Speaking of starving cats and being dragged to the DC at night – that will be your future, should you choose to become a System Administrator. You’re not going to get much sleep, you’re going to be cranky all the time and you will start researching things like polyphasic sleep in the vain hope that it will enable you to fire on all cylinders for 22 hours per day without losing your database.
If all that hasn’t yet dissuaded you, perhaps because you’re thinking of the high salaries and job security that you’ve heard about – after all who can fire the sysadmin when he (or she) is the one who has all the keys to the system? Surely you are irreplaceable right?! Wrong. Remember all those super cheap sysadmin courses in India which I mentioned earlier? You know what else is in India? Sysadmins, thats what. Bazillions of over qualified sysadmins eager to take your job and live like kings in places where money goes much much further.

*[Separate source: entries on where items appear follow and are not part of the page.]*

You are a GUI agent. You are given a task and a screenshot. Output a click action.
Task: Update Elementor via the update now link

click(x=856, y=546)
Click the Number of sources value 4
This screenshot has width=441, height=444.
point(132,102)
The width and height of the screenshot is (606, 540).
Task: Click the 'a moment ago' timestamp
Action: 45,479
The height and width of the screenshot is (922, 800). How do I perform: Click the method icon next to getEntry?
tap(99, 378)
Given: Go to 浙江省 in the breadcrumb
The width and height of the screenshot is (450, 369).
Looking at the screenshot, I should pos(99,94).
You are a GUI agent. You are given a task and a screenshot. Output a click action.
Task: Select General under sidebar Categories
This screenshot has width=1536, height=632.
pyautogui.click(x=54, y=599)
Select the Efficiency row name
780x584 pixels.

Now you’re probably thinking that it doesn’t matter because they are stuck in India and you are over here (wherever here may be) where the datacenters are and no remote sysadmin can do the work required on site.. well think again! It’s that damn “cloud” again come to ruin your day and rain on your parade, so to speak. When every company in the world is rushing to the cloud and automation and RMM’s are getting better there simply is not as much call for local sysadmins any more. Of course there will need to be some on-site but increasing automation in the datacenter will make even those few local jobs even more scarce – single sysadmin today with the right tools and knowledge can manage vastly more hardware than was ever possible before.. which is kind of cool if you’re that sysadmin. Alternatively you could move to India or some other place with a lower cost of living.
The traditional sysadmin is rapidly going the way of the Dodo. If you really really want to be one (a sysadmin, not a Dodo) you must adapt fast, plan ahead and diversify to ensure your success.. it wont be easy, you will forever be learning new stuff and dodging the grim reaper of jobs (not steve). You might earn good money if you are lucky but your head will explode with all the tech wizardry you must absorb and the stress from worrying about security and critical data loss. There is a very high chance that you will burn out fast if you don’t figure out how to manage it all (hint: DevOps ) before it’s too late. Oh and there’s absolutely no jet-setting or wild parties in the datacenter..
So think long and hard, do you really want to be a sysadmin??